* Begin MATERIAL SUPPLIED *

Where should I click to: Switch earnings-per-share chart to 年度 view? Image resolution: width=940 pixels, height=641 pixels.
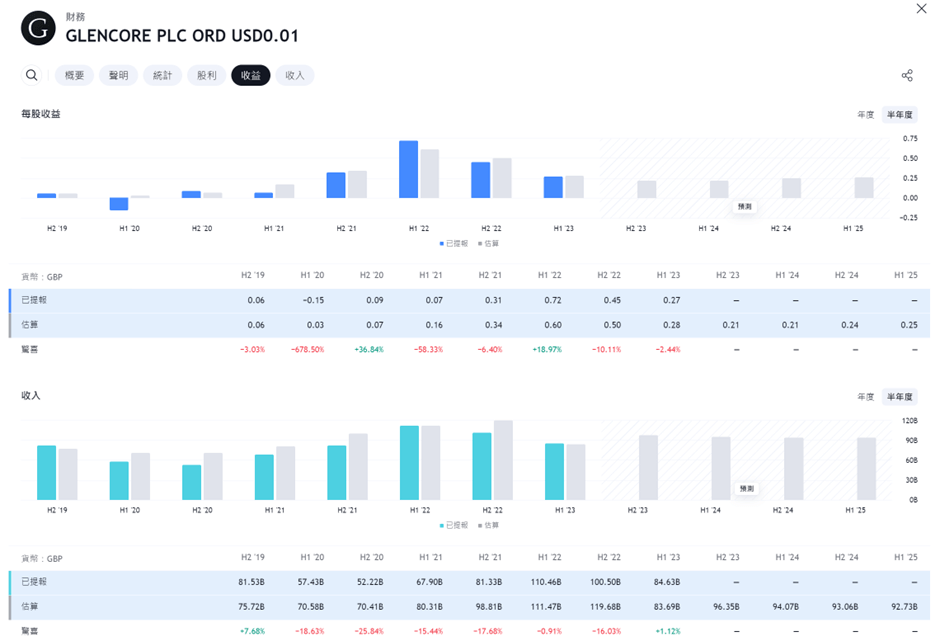pyautogui.click(x=865, y=115)
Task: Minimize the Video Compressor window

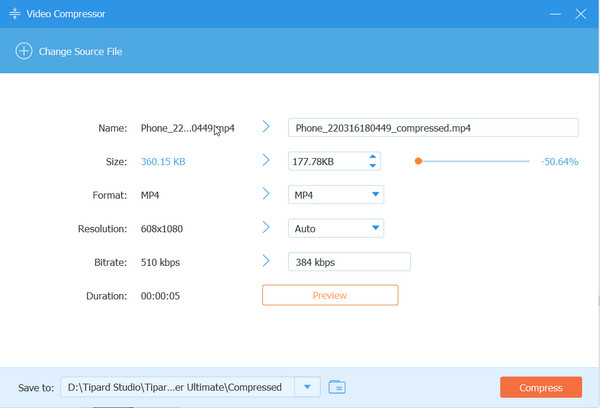Action: (x=554, y=15)
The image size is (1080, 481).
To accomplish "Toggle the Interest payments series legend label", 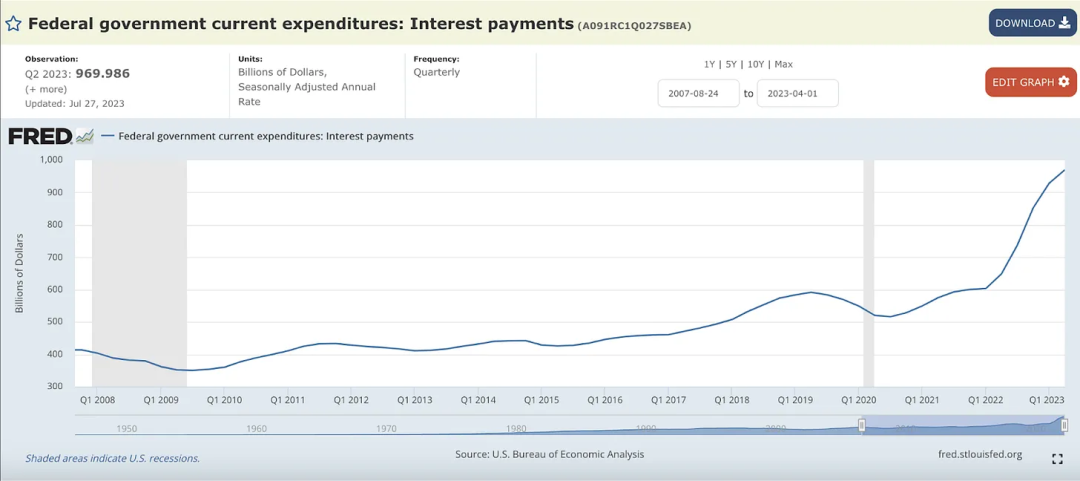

* End MATERIAL SUPPLIED *

* EXERCISE BRIEF
Format each line of the rows above as a string in a JSON list, skipping blank lines and leaving out the pictures.

* EXERCISE RESPONSE
[
  "Where should I click to: Switch earnings-per-share chart to 年度 view? Image resolution: width=940 pixels, height=641 pixels.",
  "pyautogui.click(x=865, y=115)",
  "Task: Minimize the Video Compressor window",
  "Action: (x=554, y=15)",
  "The image size is (1080, 481).",
  "To accomplish \"Toggle the Interest payments series legend label\", "
]